Title VII prohibits discrimination based on race, color, sex, religion, or national origin. Because federal equal employment opportunity (EEO) laws do not prohibit discrimination against applicants or employees who experience domestic or dating violence, sexual assault, or stalking as such, potential employment discrimination and retaliation against these individuals may be overlooked. However, the EEOC has made clear that certain treatment may be seen as being due to sex-based stereotypes, and thus could potentially be a violation of Title VII.
The examples given by the EEOC include the following:
- An employer terminates an employee after learning she has been subjected to domestic violence, saying he fears the potential “drama battered women bring to the workplace.”
- A hiring manager, believing that only women can be true victims of domestic violence because men should be able to protect themselves, does not select a male applicant when he learns that the applicant obtained a restraining order against a male domestic partner.
- An employer allows a male employee to use unpaid leave for a court appearance in the criminal prosecution of an assault, but does not allow a similarly situated female employee to use equivalent leave to testify in the criminal prosecution of domestic violence she experienced. The employer says that the assault by a stranger is a “real crime,” whereas domestic violence is “just a marital problem” and “women think everything is domestic violence.”
Title VII also prohibits sexual or sex-based harassment. Harassment may violate Title VII if it is sufficiently frequent or severe to create a hostile work environment, or if it results in a “tangible employment action,” such as refusal to hire or promote, firing, or demotion. For example:
- An employee’s co-worker sits uncomfortably close to her in meetings, and has made suggestive comments. He waits for her in the dark outside the women’s bathroom and in the parking lot outside of work, and blocks her passage in the hallway in a threatening manner. He also repeatedly telephones her after hours, sends personal e-mails, and shows up outside her apartment building at night. She reports these incidents to management and complains that she feels unsafe and afraid working nearby him. In response, management transfers him to another area of the building, but he continues to subject her to sexual advances and stalking. She notifies management but no further action is taken.
- A seasonal farm worker’s supervisor learns that she has recently been subject to domestic abuse, and is now living in a shelter. Viewing her as vulnerable, he makes sexual advances, and when she refuses he terminates her.
Finally, Title VII also prohibits retaliation for protected activity. Protected activity can include actions such as filing a charge of discrimination, complaining to one’s employer about job discrimination, requesting accommodation under the EEO laws, participating in an EEO investigation, or otherwise opposing discrimination.

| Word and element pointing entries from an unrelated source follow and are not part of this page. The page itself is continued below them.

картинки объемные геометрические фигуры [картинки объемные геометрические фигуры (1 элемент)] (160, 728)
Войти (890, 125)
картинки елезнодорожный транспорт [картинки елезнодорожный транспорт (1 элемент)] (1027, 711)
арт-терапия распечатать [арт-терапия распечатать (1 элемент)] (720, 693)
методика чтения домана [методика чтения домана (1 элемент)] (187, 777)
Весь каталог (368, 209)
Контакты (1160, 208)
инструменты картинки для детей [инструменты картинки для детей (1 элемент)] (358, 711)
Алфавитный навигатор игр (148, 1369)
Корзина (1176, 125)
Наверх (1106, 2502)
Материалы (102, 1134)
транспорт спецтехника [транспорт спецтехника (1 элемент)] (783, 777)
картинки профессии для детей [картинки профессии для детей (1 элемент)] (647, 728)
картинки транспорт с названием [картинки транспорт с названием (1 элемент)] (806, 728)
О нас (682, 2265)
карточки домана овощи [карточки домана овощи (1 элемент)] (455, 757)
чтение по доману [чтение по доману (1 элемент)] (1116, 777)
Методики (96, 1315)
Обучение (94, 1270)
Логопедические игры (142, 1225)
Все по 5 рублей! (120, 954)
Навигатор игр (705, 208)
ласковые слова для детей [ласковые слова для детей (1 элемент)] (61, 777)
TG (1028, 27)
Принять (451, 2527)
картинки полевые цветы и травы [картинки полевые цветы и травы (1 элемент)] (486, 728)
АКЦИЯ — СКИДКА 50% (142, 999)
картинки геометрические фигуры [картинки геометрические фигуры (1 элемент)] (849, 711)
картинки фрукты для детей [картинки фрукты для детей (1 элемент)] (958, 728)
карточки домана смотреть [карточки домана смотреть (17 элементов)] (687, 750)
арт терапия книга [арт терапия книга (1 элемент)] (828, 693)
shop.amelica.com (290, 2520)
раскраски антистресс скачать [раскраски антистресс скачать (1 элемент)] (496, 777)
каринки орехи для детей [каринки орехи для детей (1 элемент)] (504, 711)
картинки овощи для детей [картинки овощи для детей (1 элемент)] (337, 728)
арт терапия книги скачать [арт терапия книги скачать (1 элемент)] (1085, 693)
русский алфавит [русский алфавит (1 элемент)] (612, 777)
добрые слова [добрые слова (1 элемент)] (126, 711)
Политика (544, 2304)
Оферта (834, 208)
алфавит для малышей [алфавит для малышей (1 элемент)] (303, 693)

For example:
- An employee files a complaint with her employer’s human resources department alleging that she was raped by a prominent company manager while on a business trip. In response, other company managers reassign her to less favorable projects, stop including her in meetings, and tell co-workers not to speak with her.
In issuing this “Q & A”, the EEOC has made it clear that under certain circumstances, victims of domestic or dating violence, sexual assault, or stalking may be protected under Title VII of the Civil Rights Act of 1964, even if the violence or stalking occurred outside the work environment.